EXERCISE:
Return everything from the line containing "Given: Click the" down to the end of the listing, copied word for word. Leave the pictures out of your answer.

RECORDS FOR THIS TASK:
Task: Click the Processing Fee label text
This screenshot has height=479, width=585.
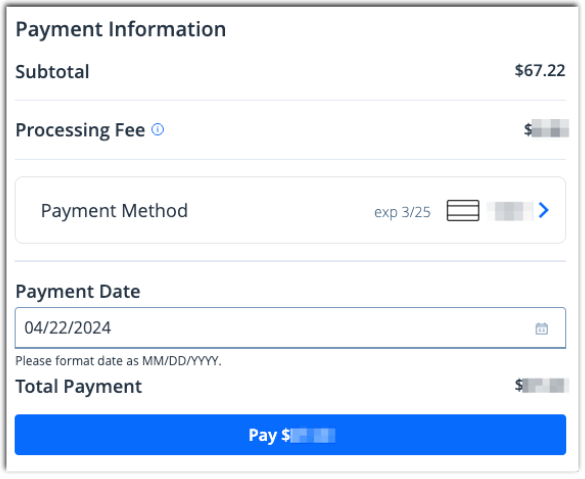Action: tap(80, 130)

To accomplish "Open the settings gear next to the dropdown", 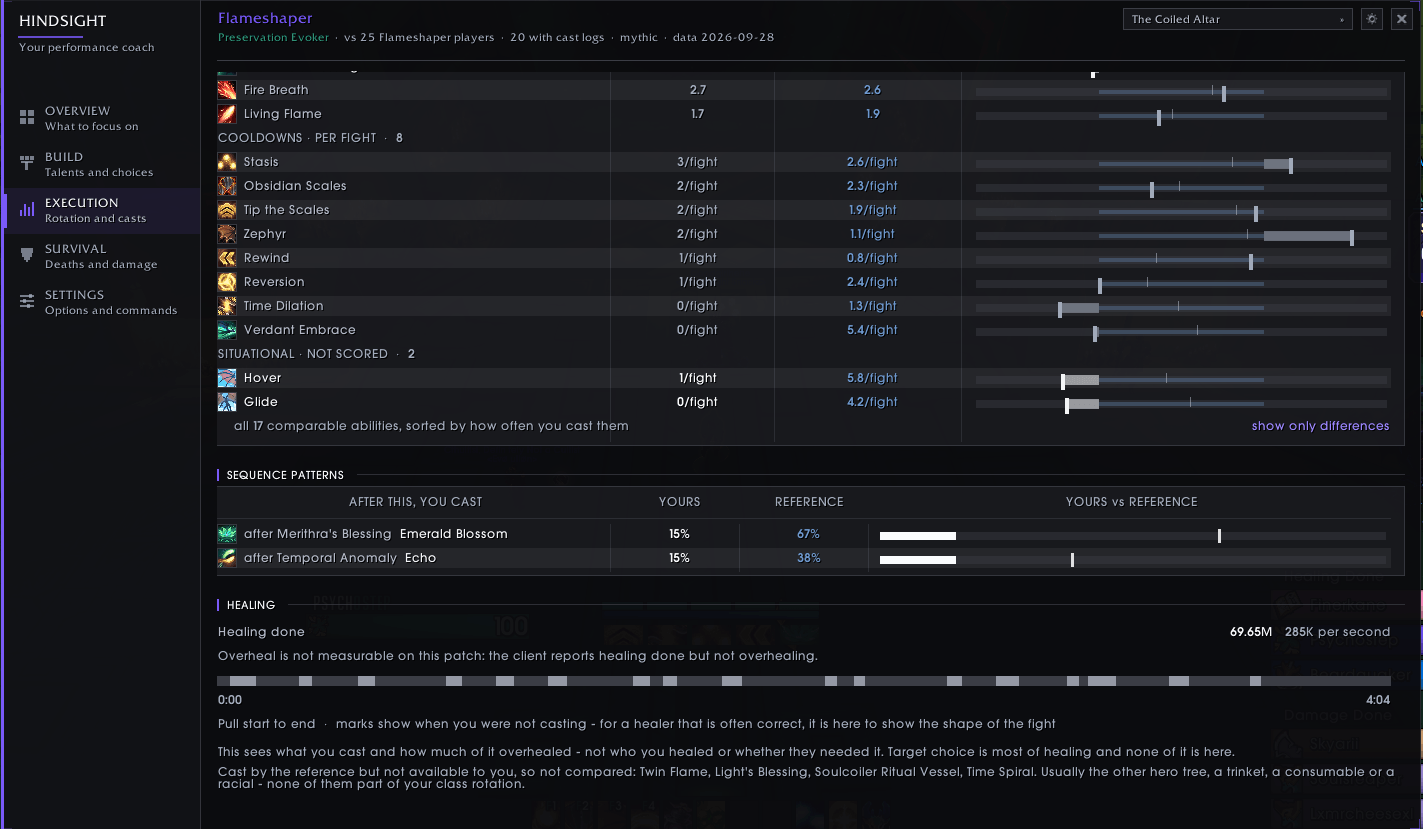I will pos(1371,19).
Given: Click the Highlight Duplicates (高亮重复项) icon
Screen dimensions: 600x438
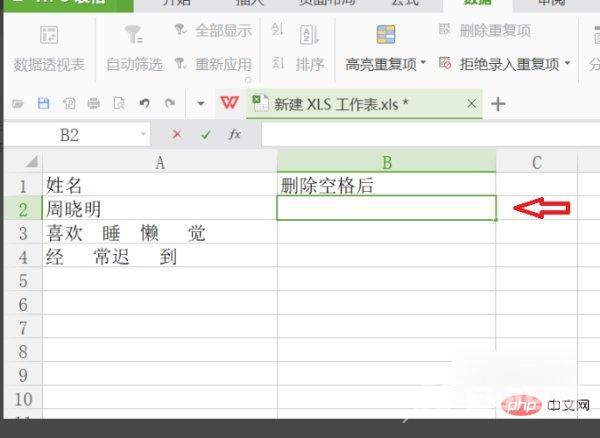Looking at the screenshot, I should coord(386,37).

COMPLETE RESPONSE:
Given: Click the Highlight Duplicates (高亮重复项) icon
Screen dimensions: 600x438
Looking at the screenshot, I should coord(386,37).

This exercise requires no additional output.